After the Sept. 11 attacks, the FDA, at the urging of Congress, increased the number of food inspectors and inspections amid fears that the nation's food system was vulnerable to terrorists. Inspectors and inspections spiked in 2003, but now both have fallen enough to erase the gains.

"The only difference is now it's worse, because there are more inspections to do - more facilities - and more food coming into America, which requires more inspections," said Tommy Thompson, who as secretary of the Department of Health and Human Services pushed to increase the numbers. He's now part of a coalition lobbying to turn around several years of stagnant spending.

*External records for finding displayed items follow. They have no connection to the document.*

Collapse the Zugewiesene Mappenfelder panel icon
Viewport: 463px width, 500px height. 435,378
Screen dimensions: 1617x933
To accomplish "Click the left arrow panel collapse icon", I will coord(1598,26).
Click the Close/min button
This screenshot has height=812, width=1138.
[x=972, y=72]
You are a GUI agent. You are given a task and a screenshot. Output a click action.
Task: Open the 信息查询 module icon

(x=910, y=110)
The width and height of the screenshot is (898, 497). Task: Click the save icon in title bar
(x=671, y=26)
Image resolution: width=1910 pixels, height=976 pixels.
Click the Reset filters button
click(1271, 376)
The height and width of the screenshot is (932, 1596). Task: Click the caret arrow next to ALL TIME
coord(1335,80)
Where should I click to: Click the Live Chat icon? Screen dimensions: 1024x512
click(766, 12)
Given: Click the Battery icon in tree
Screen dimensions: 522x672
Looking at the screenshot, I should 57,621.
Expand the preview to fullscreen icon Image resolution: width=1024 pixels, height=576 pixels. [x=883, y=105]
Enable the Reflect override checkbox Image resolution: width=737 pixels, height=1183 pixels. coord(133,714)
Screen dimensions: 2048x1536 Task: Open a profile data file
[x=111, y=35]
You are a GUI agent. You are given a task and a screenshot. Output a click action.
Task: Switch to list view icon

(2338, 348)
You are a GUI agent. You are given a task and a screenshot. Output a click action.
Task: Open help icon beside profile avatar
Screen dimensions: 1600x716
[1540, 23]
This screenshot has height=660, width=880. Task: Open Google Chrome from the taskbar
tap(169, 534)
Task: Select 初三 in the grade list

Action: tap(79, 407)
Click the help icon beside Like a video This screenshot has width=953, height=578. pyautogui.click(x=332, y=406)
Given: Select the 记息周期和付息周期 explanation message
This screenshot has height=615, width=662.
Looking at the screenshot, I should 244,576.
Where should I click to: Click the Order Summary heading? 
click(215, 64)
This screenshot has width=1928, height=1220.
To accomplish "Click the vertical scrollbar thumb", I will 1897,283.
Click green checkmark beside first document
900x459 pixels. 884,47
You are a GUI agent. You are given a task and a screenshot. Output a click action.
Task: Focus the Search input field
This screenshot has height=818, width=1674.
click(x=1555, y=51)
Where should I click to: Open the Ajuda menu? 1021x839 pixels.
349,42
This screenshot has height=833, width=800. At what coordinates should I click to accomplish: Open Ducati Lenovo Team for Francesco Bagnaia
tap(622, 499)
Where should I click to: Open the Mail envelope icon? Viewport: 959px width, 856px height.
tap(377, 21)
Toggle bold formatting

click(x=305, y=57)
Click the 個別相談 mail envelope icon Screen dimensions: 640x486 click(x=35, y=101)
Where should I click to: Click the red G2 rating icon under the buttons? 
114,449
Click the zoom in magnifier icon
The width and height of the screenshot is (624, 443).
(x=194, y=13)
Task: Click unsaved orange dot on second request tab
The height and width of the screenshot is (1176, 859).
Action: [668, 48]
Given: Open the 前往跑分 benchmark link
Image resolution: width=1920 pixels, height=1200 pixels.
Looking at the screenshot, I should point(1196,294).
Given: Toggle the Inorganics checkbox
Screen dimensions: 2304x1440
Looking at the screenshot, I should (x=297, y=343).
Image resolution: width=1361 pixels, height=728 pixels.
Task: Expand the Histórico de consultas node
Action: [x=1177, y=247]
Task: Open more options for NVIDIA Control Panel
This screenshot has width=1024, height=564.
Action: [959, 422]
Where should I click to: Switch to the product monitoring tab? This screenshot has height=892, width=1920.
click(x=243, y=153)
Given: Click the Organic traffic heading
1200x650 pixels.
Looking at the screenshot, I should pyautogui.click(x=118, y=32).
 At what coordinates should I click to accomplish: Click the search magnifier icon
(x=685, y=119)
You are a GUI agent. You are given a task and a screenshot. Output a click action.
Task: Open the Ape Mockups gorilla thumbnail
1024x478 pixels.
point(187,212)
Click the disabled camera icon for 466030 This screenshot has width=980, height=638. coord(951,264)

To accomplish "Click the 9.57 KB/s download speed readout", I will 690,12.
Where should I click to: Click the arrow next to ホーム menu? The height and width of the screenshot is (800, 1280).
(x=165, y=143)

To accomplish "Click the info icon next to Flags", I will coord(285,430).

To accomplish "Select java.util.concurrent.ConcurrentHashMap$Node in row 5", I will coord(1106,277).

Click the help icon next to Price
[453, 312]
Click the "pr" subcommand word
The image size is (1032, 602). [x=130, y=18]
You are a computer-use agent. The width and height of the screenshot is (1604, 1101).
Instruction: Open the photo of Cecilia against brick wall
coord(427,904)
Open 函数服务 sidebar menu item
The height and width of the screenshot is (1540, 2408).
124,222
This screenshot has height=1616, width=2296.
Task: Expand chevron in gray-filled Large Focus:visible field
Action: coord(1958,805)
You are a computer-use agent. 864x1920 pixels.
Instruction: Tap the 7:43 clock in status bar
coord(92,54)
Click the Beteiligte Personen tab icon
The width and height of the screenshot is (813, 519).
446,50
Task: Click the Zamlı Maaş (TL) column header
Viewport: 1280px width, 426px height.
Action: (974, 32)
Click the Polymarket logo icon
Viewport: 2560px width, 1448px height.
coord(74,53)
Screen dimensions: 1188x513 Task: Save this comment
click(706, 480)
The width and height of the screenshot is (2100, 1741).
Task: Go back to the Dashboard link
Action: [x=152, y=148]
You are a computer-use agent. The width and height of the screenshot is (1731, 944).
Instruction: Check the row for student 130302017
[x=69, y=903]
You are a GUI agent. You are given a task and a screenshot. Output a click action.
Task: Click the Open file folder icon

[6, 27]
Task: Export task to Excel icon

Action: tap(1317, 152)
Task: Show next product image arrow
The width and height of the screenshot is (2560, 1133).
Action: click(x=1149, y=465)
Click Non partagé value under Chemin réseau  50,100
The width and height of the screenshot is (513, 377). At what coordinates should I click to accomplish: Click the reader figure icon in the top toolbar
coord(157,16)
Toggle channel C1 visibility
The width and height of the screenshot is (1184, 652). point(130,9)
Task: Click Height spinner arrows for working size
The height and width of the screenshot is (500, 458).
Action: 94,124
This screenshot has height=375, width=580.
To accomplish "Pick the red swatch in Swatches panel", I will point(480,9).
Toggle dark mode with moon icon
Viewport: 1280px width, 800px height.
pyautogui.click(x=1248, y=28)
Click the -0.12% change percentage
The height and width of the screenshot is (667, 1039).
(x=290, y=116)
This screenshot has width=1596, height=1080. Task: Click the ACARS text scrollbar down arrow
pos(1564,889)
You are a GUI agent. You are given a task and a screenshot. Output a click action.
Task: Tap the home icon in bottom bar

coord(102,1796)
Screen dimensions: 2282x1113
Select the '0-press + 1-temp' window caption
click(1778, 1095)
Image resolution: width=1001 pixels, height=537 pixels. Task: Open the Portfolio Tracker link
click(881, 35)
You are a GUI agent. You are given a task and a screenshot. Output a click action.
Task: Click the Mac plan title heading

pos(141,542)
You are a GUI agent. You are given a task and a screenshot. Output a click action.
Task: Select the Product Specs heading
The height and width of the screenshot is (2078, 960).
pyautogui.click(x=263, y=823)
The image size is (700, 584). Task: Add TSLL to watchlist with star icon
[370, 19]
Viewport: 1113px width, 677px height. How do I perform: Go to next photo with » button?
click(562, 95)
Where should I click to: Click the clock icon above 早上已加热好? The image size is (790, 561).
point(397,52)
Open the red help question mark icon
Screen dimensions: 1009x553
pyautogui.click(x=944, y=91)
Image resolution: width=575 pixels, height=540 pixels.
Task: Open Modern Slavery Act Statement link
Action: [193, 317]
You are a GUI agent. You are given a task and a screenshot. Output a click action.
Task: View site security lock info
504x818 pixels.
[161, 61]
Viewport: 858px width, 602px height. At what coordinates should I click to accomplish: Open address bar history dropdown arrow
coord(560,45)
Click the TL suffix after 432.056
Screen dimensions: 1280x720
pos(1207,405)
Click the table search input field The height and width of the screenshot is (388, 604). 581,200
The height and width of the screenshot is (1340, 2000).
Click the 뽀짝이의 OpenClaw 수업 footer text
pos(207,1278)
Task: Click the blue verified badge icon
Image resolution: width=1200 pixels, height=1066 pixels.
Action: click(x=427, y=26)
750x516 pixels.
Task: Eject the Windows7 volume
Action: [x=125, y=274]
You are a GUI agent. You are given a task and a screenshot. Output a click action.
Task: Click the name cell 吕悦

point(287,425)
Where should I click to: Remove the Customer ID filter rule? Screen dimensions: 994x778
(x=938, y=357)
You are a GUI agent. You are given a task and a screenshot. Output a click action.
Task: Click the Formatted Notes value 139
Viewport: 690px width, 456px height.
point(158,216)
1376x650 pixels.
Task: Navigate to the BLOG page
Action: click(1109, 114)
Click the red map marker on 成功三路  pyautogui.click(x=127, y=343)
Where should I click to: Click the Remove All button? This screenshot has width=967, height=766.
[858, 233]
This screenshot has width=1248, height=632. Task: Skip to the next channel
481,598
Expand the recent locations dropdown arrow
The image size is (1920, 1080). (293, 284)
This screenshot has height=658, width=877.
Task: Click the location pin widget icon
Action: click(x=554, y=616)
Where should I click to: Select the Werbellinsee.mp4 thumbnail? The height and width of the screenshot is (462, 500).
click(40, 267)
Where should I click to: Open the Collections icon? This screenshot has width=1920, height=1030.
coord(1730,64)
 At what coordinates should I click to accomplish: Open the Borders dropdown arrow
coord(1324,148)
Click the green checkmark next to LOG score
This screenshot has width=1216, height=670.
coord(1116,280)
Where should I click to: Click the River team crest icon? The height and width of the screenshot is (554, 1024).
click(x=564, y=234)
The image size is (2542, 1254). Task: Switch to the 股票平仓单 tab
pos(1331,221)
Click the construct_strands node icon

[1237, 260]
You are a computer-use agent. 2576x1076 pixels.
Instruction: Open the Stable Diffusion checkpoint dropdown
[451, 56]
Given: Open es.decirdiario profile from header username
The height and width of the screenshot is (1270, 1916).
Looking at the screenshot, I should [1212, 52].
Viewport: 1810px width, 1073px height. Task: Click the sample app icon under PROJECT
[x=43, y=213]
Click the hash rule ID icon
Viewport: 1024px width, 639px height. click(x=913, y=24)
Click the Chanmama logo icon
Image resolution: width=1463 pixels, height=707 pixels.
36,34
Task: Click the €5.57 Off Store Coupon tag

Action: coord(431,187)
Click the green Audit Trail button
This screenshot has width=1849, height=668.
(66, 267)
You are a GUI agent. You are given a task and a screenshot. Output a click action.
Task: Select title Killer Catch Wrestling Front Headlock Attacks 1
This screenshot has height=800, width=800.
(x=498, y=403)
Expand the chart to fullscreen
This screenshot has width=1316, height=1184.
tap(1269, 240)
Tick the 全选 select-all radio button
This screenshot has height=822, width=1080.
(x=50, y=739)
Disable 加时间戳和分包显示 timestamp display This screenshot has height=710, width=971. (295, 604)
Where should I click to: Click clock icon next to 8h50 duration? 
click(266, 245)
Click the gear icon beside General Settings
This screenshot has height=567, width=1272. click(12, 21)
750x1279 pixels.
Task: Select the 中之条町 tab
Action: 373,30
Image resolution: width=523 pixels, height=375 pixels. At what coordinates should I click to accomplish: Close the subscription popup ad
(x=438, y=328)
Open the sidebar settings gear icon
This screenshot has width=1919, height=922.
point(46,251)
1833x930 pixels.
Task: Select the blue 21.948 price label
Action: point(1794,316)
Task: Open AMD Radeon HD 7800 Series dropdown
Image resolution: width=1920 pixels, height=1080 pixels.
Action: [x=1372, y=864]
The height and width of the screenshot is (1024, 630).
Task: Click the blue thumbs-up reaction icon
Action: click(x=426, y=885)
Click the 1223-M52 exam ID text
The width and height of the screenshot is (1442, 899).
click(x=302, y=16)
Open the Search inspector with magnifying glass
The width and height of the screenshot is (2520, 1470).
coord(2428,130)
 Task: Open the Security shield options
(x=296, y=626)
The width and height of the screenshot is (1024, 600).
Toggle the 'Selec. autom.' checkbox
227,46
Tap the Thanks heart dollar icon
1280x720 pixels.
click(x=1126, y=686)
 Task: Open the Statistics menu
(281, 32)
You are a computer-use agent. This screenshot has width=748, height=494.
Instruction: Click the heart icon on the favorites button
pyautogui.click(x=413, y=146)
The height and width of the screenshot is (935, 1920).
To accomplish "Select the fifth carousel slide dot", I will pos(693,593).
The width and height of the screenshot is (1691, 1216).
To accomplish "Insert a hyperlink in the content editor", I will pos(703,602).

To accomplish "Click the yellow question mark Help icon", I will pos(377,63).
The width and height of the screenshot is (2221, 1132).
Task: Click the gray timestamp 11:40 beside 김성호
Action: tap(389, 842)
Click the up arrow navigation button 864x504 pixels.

The Bush administration's budget request for 2008 includes an additional $10.6-million for food safety at the FDA; the lobbying group said 10 times that increase is needed. Even though the FDA increased its overall spending on food inspections from 2003 to 2006, those increases failed to keep pace with rising personnel costs.

"It's not just outsiders like us who have been watching it for a while. People who worked in the Bush administration are coming out and saying the agency is not working at its current resource levels. It just can't manage the job," said Caroline Smith DeWaal, director of food safety at the Center for Science in the Public Interest, an advocacy group.

Members of Congress also have renewed the focus on the safety of the nation's food supply amid highly publicized recalls sparked by food poisoning, including last year when E. coli was found to taint fresh spinach sold coast to coast. That outbreak killed three people and sickened nearly 200.

The latest big recall involves peanut butter believed tainted with salmonella, a bacterium found in feces that can cause severe diarrhea.

Fast Facts:

 

The food inspection shortfalls

- From 2003 to 2006, Food and Drug Administration food safety inspections dropped 47 percent.

- There are 12 percent fewer FDA employees in field offices who concentrate on food issues.

- Safety tests for U.S.-produced food have dropped nearly 75 percent, from 9,748 in 2003 to 2,455 last year, according to the agency's own statistics.

- The United States last year imported about $10-billion more in food, feed and beverages than it exported, according to census figures. However, the number of FDA inspections is shrinking: Agency inspectors physically examined just 1.3 percent of food imports last year, about three-quarters as much as in 2003.

- A recent Government Accountability Office report noted that most of the $1.7-billion the federal government allocates to food safety goes to the Agriculture Department, which is responsible for regulating about 20 percent of the food supply. The FDA, responsible for most of the other 80 percent, gets about 24 percent of the total.